A hipótese é razoável, mas o adendo é indispensável: o Brasil põe um molho peculiar no cardápio da entropia universal, com as mazelas do passado colonial, entre as quais o patrimonialismo, cujo DNA tei­ma em fundir a res publica com a coisa privada. Essa é a razão da crise e a raiz de nossas excrescências. Por isso, a política, entre nós, é profissão, e não missão. Urge refundar a Re­pública corrompida. Quando uma República se corrompe – lembra Montesquieu –, não se pode remediar nenhum dos males que nascem, a não ser eliminando a corrupção e voltando aos princípios. Como combater a corrupção sem eliminar os corruptos?

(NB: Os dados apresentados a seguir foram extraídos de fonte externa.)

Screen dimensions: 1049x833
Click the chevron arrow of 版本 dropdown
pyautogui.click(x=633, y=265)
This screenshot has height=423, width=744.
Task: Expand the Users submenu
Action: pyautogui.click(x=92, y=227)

A assepsia deve ser geral. A começar pelo Poder Executivo, cujas atitudes devem guiar-se pela ideia de um projeto de longo prazo para o País, com escala de prioridades e abolição de casuísmos, gastos per­dulários, cooptação ilícita de apoios e partidarização do Estado. O corpo parlamentar há de aceitar que o mandato pertence ao povo. O representante é um fiduciário que de­fende interesses gerais, e não particulares, e que tem deveres e direitos. Os quadros do Judiciário hão de lembrar que “os juízes devem ser mais reverendos que aclamados e mais circunspectos que auda­ciosos”, elegendo a integridade como virtude, como ressalta Bacon. Se os Poderes cumprirem as funções que lhes são atinentes, o País avançará, as leis serão obedecidas e as instituições, mais respei­tadas. Teríamos menos violência nas ruas. Partidos e candidatos assépticos. Campanhas mais éticas e menos extravagantes. Eleições mais limpas. A fé voltaria a brotar nos corações.